## [WORK TO COMPLETE]
Report each line of the data that includes the word "computer".

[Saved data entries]
╔══

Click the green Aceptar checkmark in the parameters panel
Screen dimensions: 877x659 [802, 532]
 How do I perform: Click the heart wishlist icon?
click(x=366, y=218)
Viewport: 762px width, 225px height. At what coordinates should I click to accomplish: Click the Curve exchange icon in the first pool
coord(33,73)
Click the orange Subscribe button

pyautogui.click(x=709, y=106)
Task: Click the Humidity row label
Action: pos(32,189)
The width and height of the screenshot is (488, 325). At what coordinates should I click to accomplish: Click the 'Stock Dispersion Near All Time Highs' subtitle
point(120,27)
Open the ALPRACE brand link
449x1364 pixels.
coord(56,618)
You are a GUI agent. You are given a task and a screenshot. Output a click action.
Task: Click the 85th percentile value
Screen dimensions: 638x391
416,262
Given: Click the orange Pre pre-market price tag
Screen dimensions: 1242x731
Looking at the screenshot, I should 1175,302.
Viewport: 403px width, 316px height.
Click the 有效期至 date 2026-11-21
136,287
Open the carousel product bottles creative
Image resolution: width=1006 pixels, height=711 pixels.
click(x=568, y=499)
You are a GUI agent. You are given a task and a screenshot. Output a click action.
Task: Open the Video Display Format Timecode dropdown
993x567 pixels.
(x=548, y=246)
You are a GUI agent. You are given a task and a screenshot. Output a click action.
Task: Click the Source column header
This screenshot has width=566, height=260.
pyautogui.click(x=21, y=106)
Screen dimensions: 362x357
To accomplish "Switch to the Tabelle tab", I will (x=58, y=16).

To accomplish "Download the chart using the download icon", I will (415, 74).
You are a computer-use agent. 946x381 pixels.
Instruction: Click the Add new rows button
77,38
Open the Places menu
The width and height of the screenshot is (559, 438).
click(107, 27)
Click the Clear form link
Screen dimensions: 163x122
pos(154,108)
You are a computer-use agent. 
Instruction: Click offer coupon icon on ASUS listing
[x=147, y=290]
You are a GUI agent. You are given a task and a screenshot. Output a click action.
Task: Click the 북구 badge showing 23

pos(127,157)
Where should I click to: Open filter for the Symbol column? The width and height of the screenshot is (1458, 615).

╚══

## [RESPONSE BELOW]
You are a computer-use agent. 946x381 pixels.
You are a computer-use agent. 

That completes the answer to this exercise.